Tres días después de que entró en vigor la prohibición del uso de bolsas de plástico de un solo uso en la Ciudad de México, los capitalinos se han ido adaptando paulatinamente a esta nueva norma.

Mientras que en algunos establecimientos los consumidores presumen y portan distintos modelos de bolsas de materiales como tela o yute, en otros incluso llegan a pelear con los cerillos para que les den las de plástico.

“Yo no entiendo por qué carajo se enojan si todo el año pasado se les estuvo diciendo que ya no había bolsas, hay letreros, se dijo en la televisión y todavía llegan y me reclaman, pero ahí hay más opciones, cuestan 15 pesitos, pero son flojos”, comenta uno de los trabajadores del Bodega Aurrerá ubicado en Tacubaya, mientras uno de sus compañeros se burla y dice: “No hagas corajes, ya son pocos los que hacen eso”.

Afuera, Alejandro Veyro y su papá, Osvaldo, se alistan para hacer la primer despensa del año.
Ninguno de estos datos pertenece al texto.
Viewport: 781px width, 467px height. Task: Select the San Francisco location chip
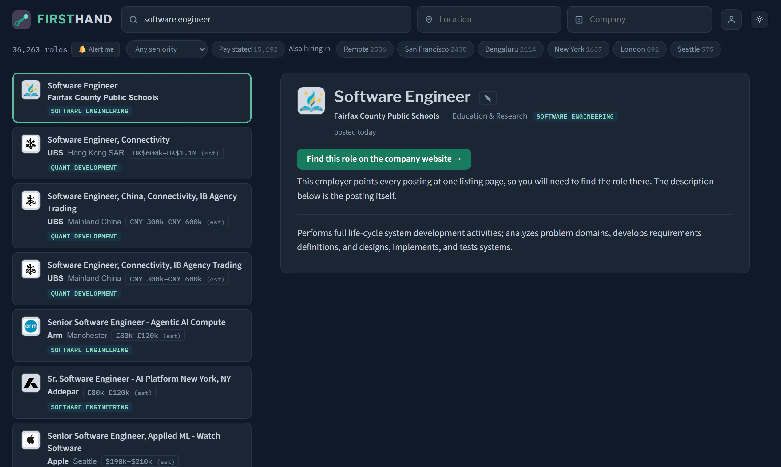pos(435,49)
Llevan cargando tres bolsas de tela y una que les regalaron en el mercado: “Vamos a comprar mucho, por eso estamos bien preparados. Esto es súper necesario, todo el mundo está harto de tanta basura, esta iniciativa no debería ser sólo de la capital sino de todo el país”, expresa el hijo, quien dice estar molesto con quienes no siguen las reglas.

Mientras tanto, en el Chedraui de avenida Universidad los carritos salen llenos de productos guardados en bolsas de plástico.
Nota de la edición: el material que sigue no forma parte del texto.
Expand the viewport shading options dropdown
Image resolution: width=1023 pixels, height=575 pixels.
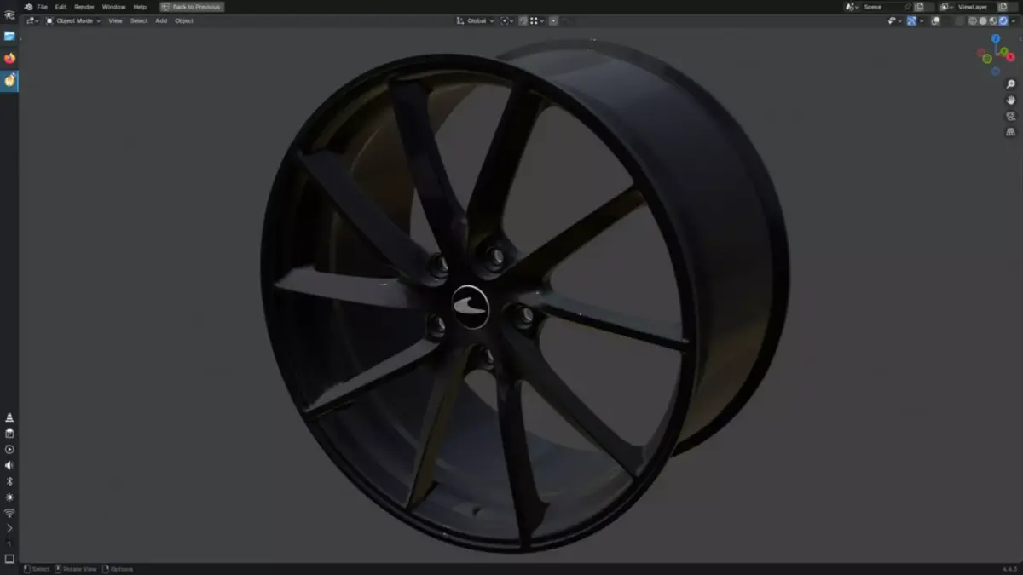tap(1014, 20)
“Guarda tu bolsa mamá, al parecer aquí todavía están dando y pues que bueno, así tenemos para la casa”, dice una joven que se forma en una de las cajas para pagar dos paquetes de galletas, un litro de leche y calcetines.

Chilangos se adaptan y cargan con su bolsa
Chilangos se adaptan y cargan con su bolsa

Buena participación

En el Soriana afuera del Metro San Antonio hay opciones para comprar, desde la bolsa pequeña verde con el logo de la tienda en 15 pesos, hasta las más elaboradas con estampados de flores o frutas que llegan a costar hasta 70 pesos.

Un grupo de cerillos de esta tienda se sientan en una banca y platican sobre su día.

Todos coinciden en que ya no es necesario decir nada, la gente ya llega con lo que va a cargar sus cosas. Una compañera pregunta: “¿Se acuerdan antes?, en los tiempos de nuestras mamás llevaban bolsas diferentes, de otro plástico, o de plano en los cucuruchos , eran tiempos muy bonitos, ojalá regresemos a eso”, todos ríen y regresan a trabajar.